[REQUESTS]
1. Which event names are passed as the first argument to logger calls in the text on structured logging?
2. In the text on structured logging, can you rewrite everything from "from structlog.contextvars import" down to "order_id and user_id.", swapping "clear_contextvars" for "reset_contextvars"?

[TEXT TO READ]
** Begin **

Log exceptions with stack traces:

try:
    result = await external_api_call()
except Exception:
    logger.exception(
        "external_api_error",
        endpoint="/api/v1/resource",
        retry_count=3,
    )
    raise

Contextual Data

Bind context that applies to multiple log statements:

from structlog.contextvars import bind_contextvars, clear_contextvars

async def process_order(order_id: str):
    bind_contextvars(order_id=order_id, user_id=current_user.id)

    logger.info("order_processing_started")
    # ... processing steps
    logger.info("payment_completed", amount=total)
    logger.info("order_processing_finished")

    clear_contextvars()  # Clean up context

All three log statements will automatically include order_id and user_id.

Request ID

Every request is assigned a unique ID and bound to the log context automatically by RequestIDMiddleware. No code is required in routes or services — the field appears in every log event for that request.

{
  "event": "user_created",
  "request_id": "f47ac10b-58cc-4372-a567-0e02b2c3d479",
  "level": "info"

** End **

[RECORDED INFORMATION]
** Begin **

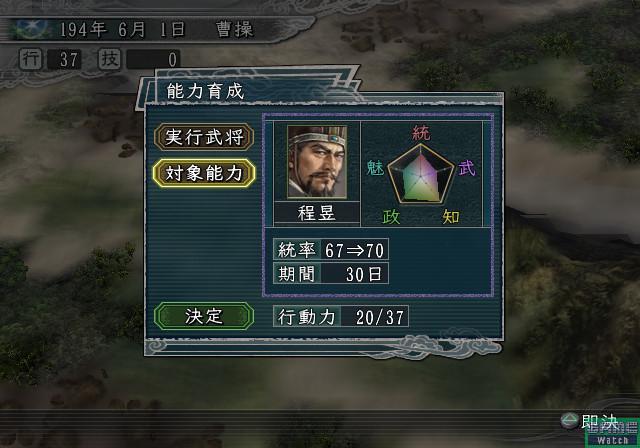Click the triangle 即決 icon at bottom right
This screenshot has width=640, height=448.
[569, 421]
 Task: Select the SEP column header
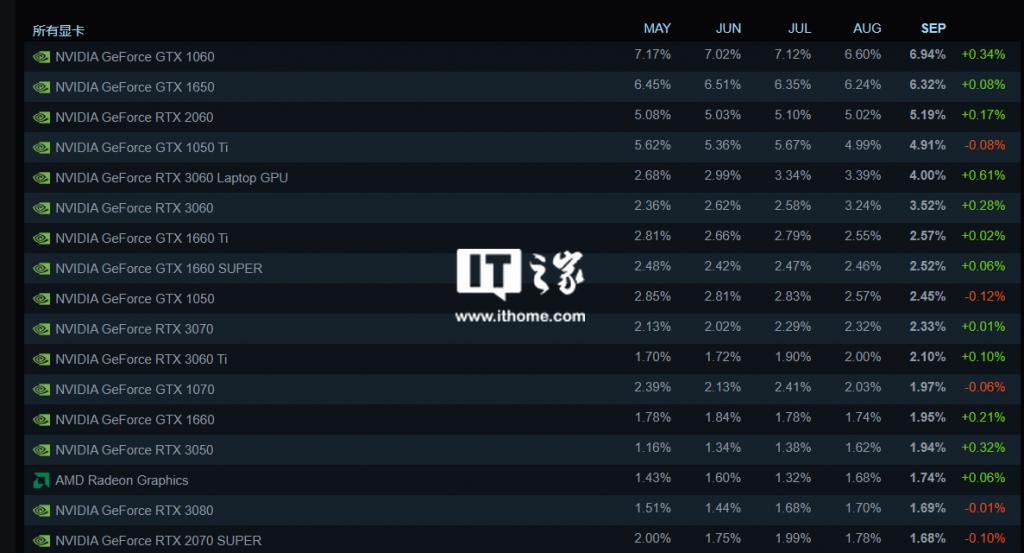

** End **

[WRITTEN RESPONSES]
1.
external_api_error
order_processing_started
payment_completed
order_processing_finished

2.
from structlog.contextvars import bind_contextvars, reset_contextvars

async def process_order(order_id: str):
    bind_contextvars(order_id=order_id, user_id=current_user.id)

    logger.info("order_processing_started")
    # ... processing steps
    logger.info("payment_completed", amount=total)
    logger.info("order_processing_finished")

    reset_contextvars()  # Clean up context

All three log statements will automatically include order_id and user_id.